Now, little children abide in Him, so that when He appears, we may have confidence and not shrink away from Him in shame at His coming. I John 2:28

Recently, in our weekly Bible study, I was teaching the second chapter of First John.  When I came across these verses I thought, sure I know exactly what they mean.  The abiding walk of the Christian has to do with being about our Father’s work when He comes for us.  Simple enough interpretation; but I always forget the application.

A wise teacher—not me, once said that a Scripture verse has one interpretation, but many applications.  And he was right.  In First Corinthians 9:9 Paul makes an application about paying pastors an honest wage by using the verse from Deuteronomy 24 about not muzzling the oxen when it treads the grain.  Moses was talking about oxen, Paul was talking about pastors.  One is the only interpretation, the other one of many applications.

So, as I ho hummed by way past this familiar verse,  God drummed on my mind’s door with an application.

It was a time when we were going through a tight financial time—hate it when that happens.  Well, who am I kidding, we’re always going through tight financial times.  We’re self-employed, no steady paycheck comes trotting up to the door at the end of every week.  But then, I know even those who do have that kind of income, fight the money battle too.  Life just has a way of surprising us with the unexpected.

I wake up in the night bathed in a cold sweat wondering how I’m going to pay that supplier, pay that insurance, buy those groceries, take care of the dental bill and the unexpected new medication, and hey, how about those taxes?  Next move: sweet faith restoring sleep?  Uh huh, sure.  “Lord how could you let this happen?  Where are you, don’t you care that we’re drowning in bills and nothing is coming in?  So and so always has more than enough money and they aren’t nearly as nice as we are.  What gives!”

Next morning I sit scowling into my coffee, and Dewey says, “Let’s pray, Dear.”

Sure I wanna pray, like I want to run up Mt. Everest barefoot.

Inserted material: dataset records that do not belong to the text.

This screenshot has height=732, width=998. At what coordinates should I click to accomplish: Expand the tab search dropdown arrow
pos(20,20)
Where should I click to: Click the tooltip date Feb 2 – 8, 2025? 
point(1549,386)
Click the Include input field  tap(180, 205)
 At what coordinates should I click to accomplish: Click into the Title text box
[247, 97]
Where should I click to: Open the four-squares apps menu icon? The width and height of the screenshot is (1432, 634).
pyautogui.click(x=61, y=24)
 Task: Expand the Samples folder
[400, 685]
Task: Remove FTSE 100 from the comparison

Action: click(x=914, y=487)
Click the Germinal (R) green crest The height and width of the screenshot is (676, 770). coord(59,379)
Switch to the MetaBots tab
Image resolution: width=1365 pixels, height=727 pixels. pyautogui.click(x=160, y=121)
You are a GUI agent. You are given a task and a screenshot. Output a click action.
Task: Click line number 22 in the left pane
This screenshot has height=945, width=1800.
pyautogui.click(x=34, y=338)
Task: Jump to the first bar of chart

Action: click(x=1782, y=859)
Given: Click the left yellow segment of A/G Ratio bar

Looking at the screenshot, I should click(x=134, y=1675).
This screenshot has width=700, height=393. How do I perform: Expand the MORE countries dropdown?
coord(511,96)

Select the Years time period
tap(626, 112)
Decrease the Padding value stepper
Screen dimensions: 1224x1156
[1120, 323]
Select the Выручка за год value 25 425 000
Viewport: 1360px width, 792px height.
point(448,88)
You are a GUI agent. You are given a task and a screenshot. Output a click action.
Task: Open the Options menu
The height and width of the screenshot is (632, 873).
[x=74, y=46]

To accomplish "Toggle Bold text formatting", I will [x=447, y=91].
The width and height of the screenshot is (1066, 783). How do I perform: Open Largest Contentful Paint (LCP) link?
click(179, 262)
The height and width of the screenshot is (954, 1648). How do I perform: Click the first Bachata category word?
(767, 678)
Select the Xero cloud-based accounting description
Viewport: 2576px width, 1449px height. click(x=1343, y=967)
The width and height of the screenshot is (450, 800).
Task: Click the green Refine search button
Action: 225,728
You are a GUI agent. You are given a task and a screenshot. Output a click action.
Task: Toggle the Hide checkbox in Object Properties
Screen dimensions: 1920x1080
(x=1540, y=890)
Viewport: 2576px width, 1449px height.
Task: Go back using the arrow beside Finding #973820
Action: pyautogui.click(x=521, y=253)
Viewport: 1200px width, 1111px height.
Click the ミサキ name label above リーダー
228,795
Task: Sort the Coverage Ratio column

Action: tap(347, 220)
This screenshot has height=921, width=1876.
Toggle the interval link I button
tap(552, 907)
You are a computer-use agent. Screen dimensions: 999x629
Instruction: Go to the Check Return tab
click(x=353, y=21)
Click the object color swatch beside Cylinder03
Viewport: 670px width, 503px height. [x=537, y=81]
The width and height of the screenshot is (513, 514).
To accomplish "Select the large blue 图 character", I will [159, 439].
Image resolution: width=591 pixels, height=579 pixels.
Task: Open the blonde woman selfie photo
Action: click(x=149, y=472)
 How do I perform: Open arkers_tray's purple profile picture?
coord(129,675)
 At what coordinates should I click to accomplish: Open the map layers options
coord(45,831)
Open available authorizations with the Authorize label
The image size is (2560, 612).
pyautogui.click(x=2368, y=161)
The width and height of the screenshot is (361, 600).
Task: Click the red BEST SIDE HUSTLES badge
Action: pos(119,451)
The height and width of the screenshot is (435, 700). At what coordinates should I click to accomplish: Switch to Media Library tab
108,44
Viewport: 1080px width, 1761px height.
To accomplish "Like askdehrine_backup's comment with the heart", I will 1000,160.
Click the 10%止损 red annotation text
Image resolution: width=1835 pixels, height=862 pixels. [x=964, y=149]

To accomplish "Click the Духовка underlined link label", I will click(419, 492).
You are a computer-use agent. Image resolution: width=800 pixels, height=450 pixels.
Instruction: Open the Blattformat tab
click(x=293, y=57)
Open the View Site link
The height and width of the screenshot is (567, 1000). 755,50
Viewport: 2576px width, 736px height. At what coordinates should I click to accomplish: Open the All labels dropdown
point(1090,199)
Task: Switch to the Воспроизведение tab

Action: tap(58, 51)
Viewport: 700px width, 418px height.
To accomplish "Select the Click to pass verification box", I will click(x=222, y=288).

My day is clouded with despair, I can’t write, I can’t think, when Dewey asks what’s for lunch I want to snarl, “Who cares?  Eat your shoe!”  I am altogether lovely and cuddly.  The world gives me wide berth.

Then Dewey walks in from his morning calls.  “I came across a new business and they bought 500 caps and paid me in full.  Which account do you this check deposited in?”

Result: sweet feelings of answered prayer?  Uh huh, sure.  I shrink under the gaze of my Father’s love.  I want the earth to open and swallow me, but as David said, where can I go to escape His presence?  Shamefaced, head hanging I limp into His presence.   

During this blushing recollection, God speaks.  “That’s what it means to shrink from me when I come, Kathy.  And I always come, don’t I?”

Is there condemnation in this exchange.  Not from Him.  From Him there is such abiding love and mercy.  But I am awash in shame.  I have forfeited my confidence for shrinking from my truest benefactor.

The application can be soothing salve or stinging astringent.  The choice is mine.

Have I changed?  Uh, huh, sure.  Well, I am changing.  Now, I remind myself during the cold sweat of midnight that He has never failed me, that He’s the only one in whom I can have confidence.  

I close my eyes and return to sleep wrapped in His love—no longer shrink-wrapped.